WHAT TO WORK ON =
In the copy, include every entry exactly but none of the images.

RECORDS FOR THE EXERCISE =
******************************
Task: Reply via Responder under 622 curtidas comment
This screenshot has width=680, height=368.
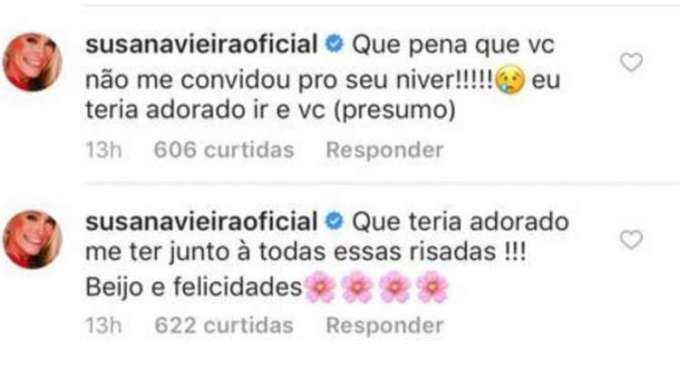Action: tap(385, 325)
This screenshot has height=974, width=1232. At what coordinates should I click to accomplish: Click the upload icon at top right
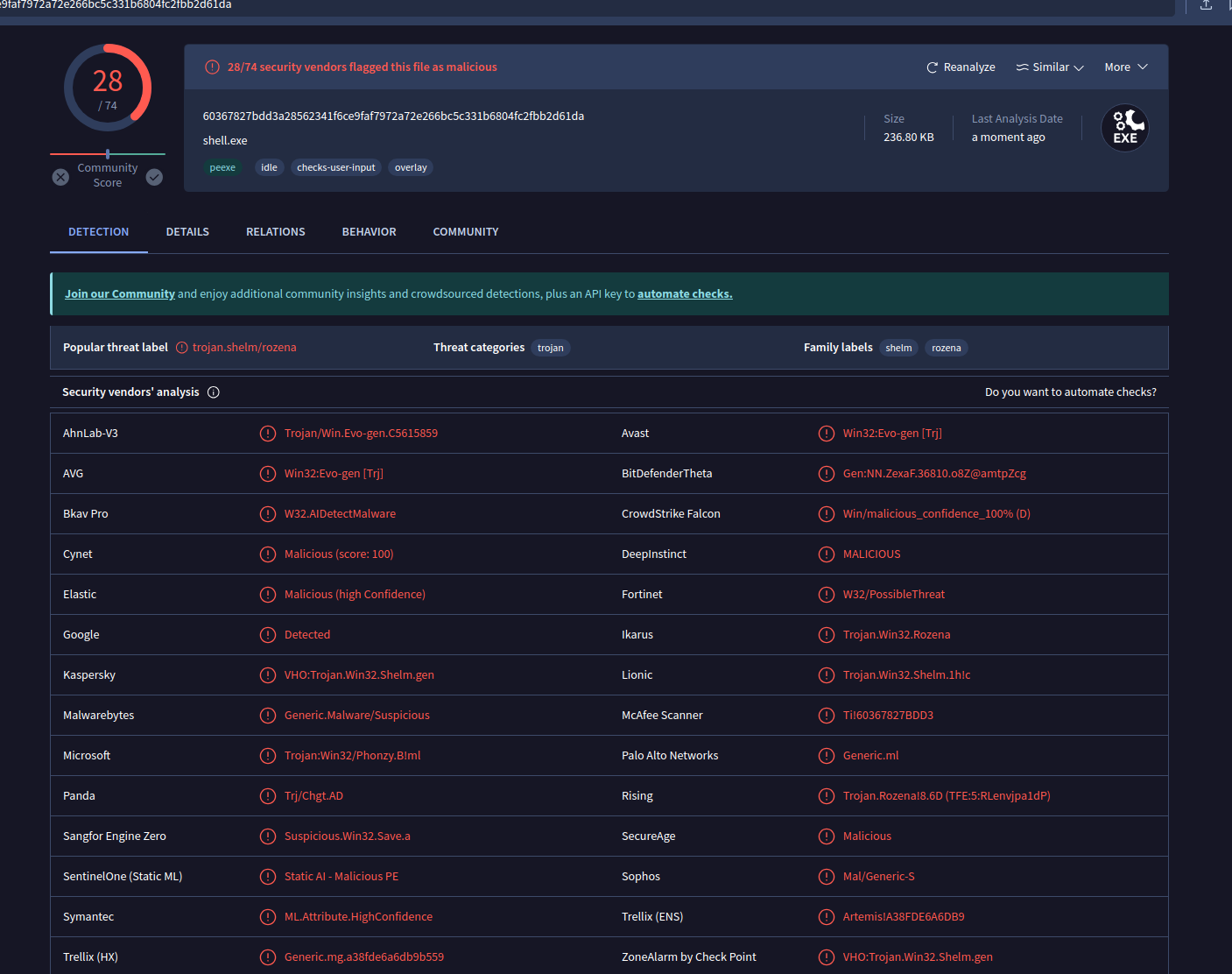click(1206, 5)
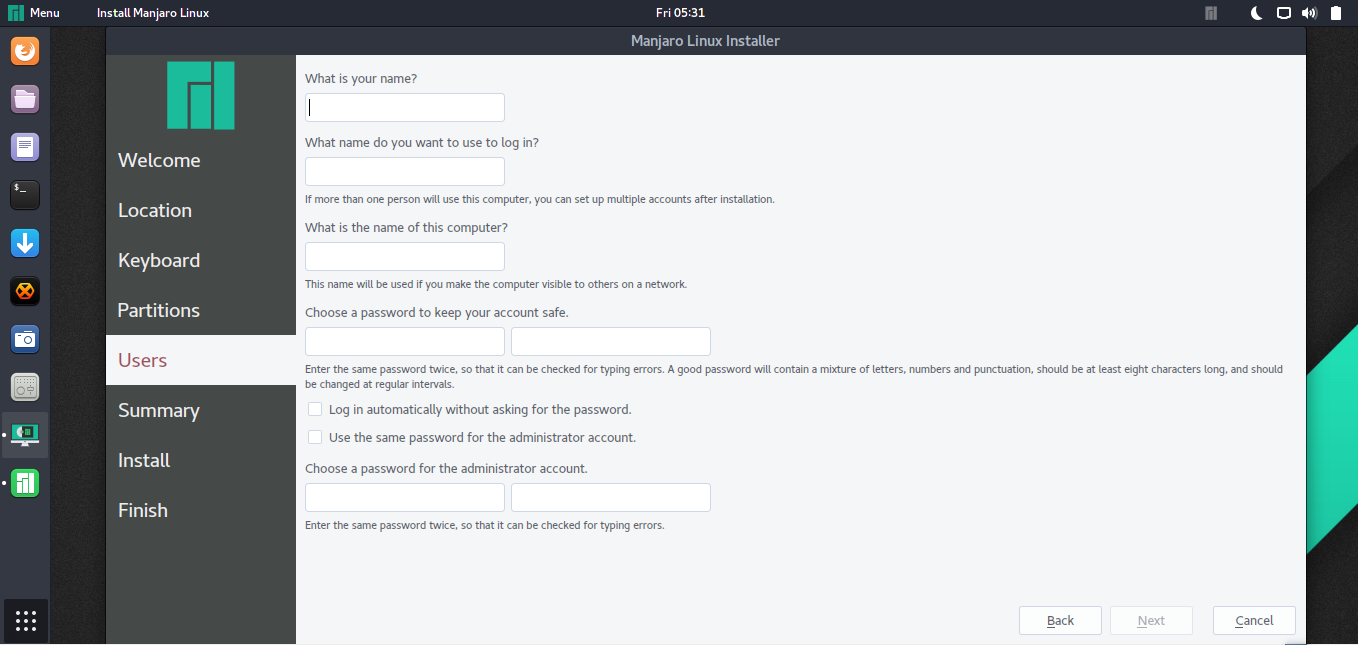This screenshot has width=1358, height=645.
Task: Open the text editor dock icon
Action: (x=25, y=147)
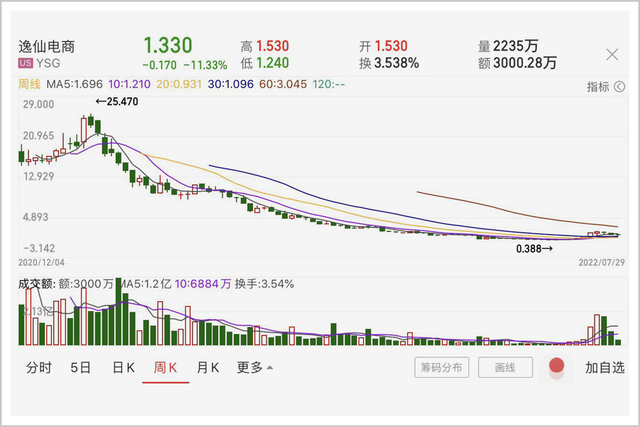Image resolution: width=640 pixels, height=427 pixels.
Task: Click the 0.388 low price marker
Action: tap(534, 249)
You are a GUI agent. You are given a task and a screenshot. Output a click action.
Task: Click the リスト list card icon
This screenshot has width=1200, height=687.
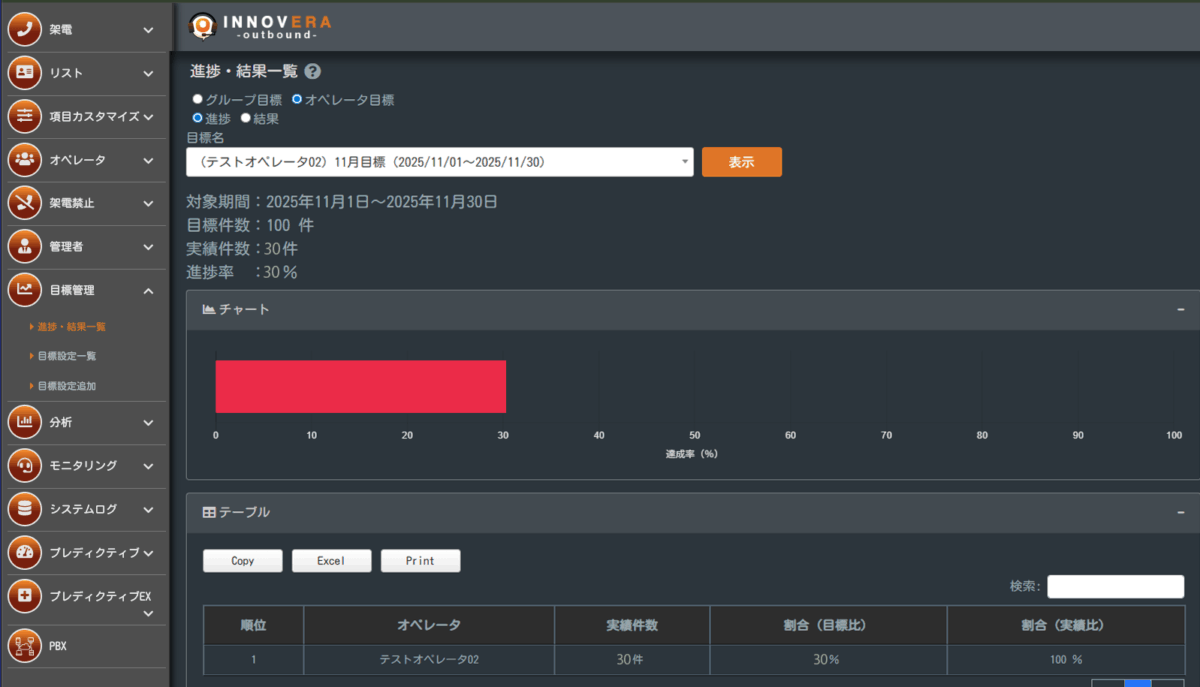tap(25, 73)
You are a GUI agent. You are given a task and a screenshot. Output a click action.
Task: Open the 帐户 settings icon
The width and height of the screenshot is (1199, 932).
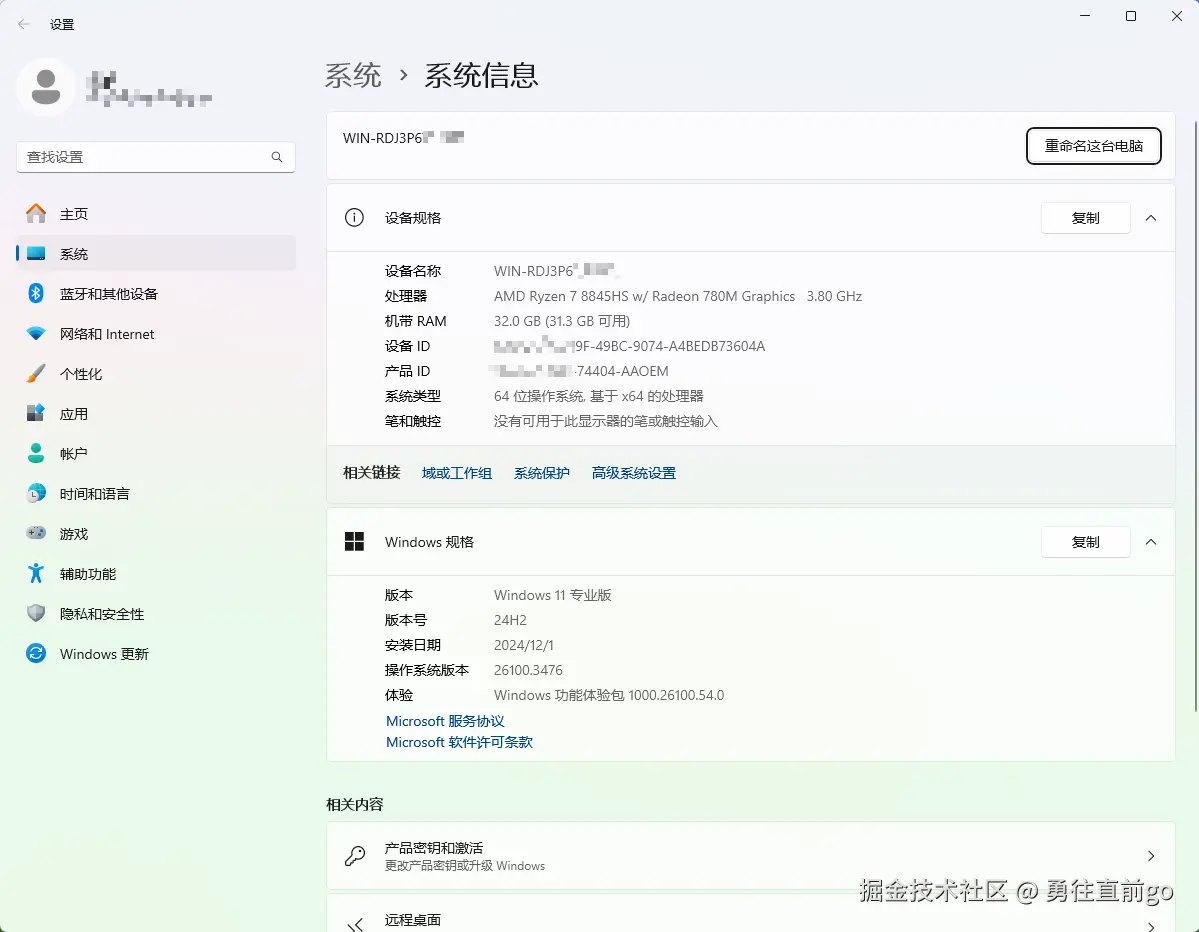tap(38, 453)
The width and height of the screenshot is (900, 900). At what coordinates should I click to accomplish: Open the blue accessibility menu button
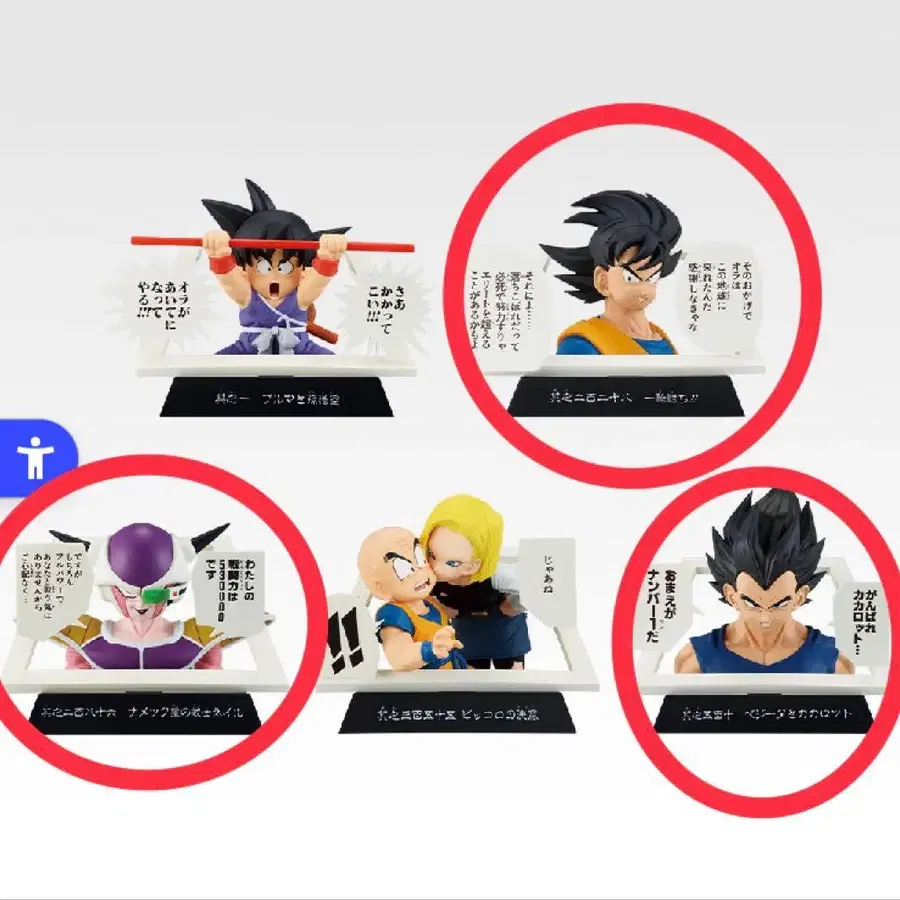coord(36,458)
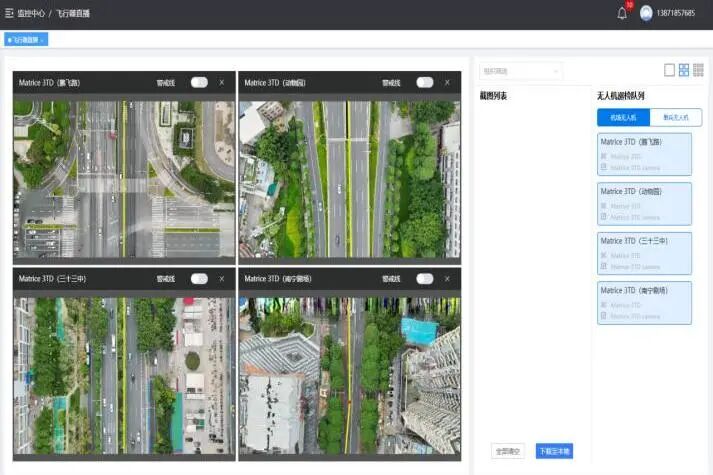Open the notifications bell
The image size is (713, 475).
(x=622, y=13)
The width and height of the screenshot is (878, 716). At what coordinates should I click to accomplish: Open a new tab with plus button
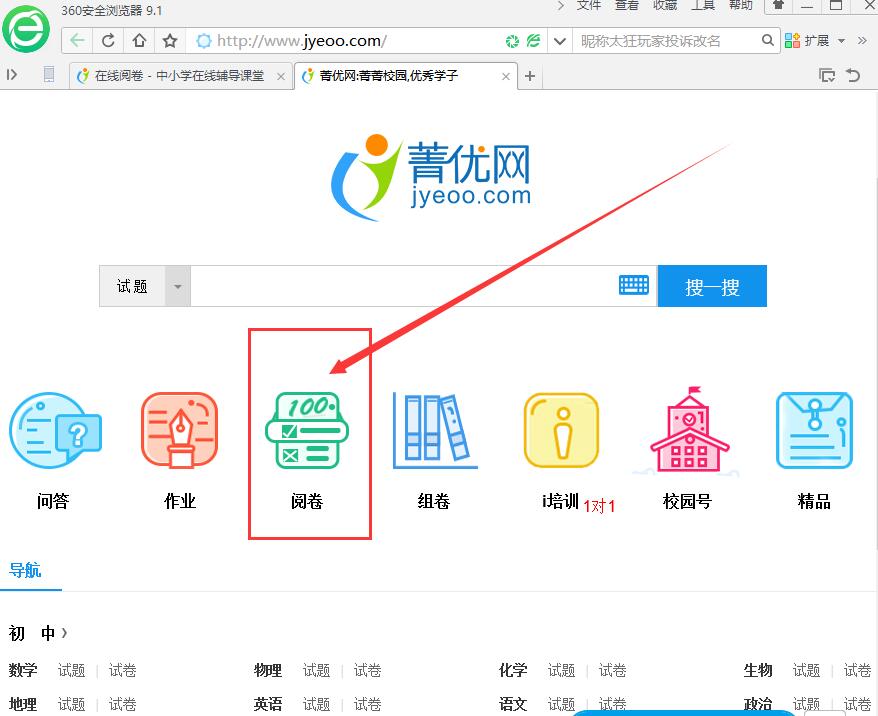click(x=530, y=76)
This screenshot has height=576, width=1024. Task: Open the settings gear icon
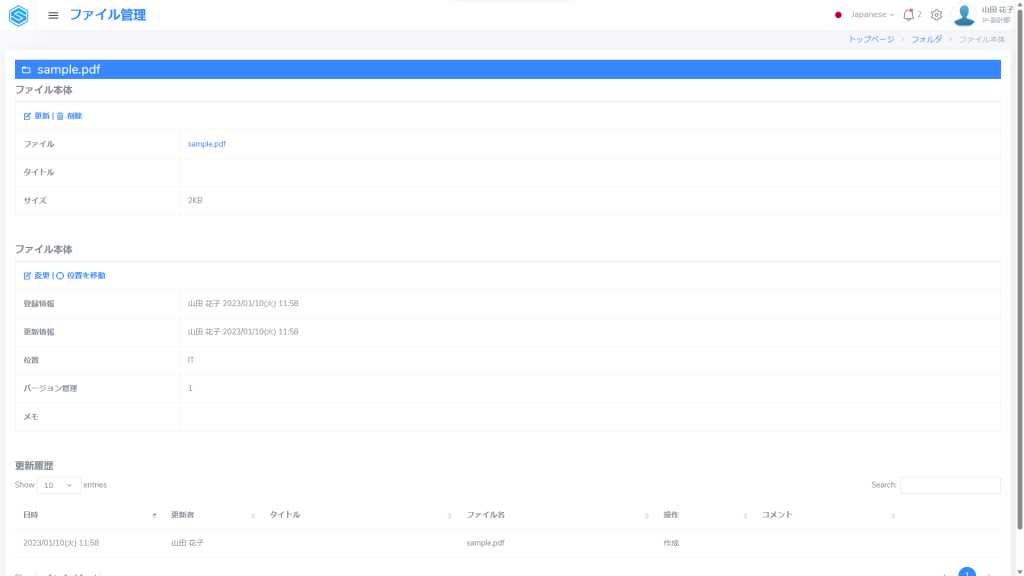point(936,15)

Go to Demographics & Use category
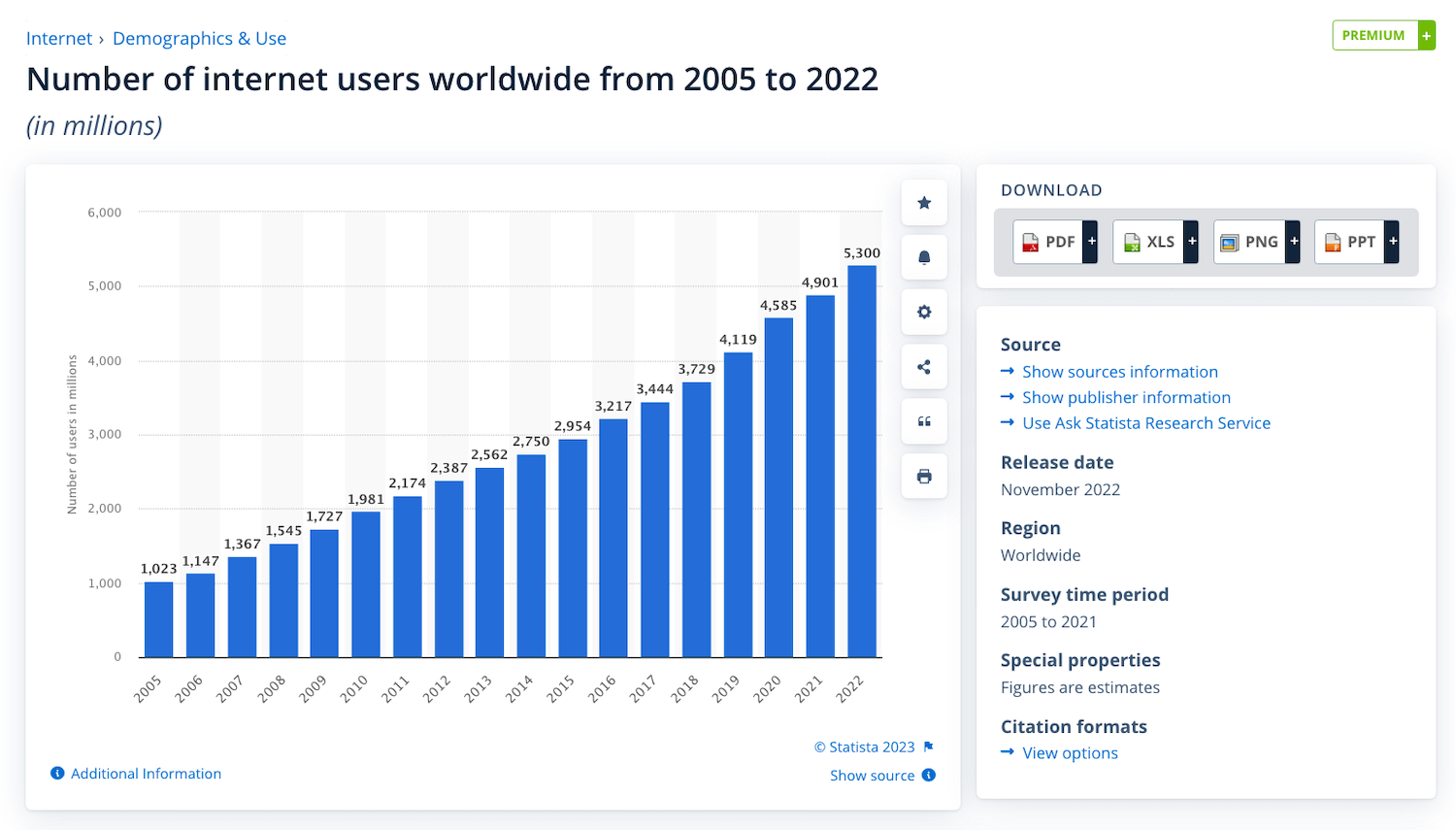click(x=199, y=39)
******************************
TASK OUTPUT =
Task: Reply via Responder under 622 curtidas comment
This screenshot has width=680, height=368.
Action: tap(385, 325)
This screenshot has height=974, width=1232. At what coordinates should I click to accomplish: Click the upload icon at top right
click(1206, 5)
This screenshot has width=1358, height=645.
Task: Open the text editor dock icon
Action: (x=25, y=147)
Image resolution: width=640 pixels, height=427 pixels.
Task: Click the 0.388 low price marker
Action: tap(534, 249)
You are a GUI agent. You are given a task and a screenshot. Output a click action.
Task: Click the リスト list card icon
This screenshot has width=1200, height=687.
tap(25, 73)
You are a GUI agent. You are given a task and a screenshot. Output a click action.
Task: Open the 帐户 settings icon
The width and height of the screenshot is (1199, 932).
tap(38, 453)
The width and height of the screenshot is (900, 900). At what coordinates should I click to accomplish: Open the blue accessibility menu button
coord(36,458)
Open the notifications bell
The image size is (713, 475).
(x=622, y=13)
The width and height of the screenshot is (878, 716). At what coordinates should I click to accomplish: Open a new tab with plus button
click(x=530, y=76)
This screenshot has height=576, width=1024. Task: Open the settings gear icon
point(936,15)

Go to Demographics & Use category
click(x=199, y=39)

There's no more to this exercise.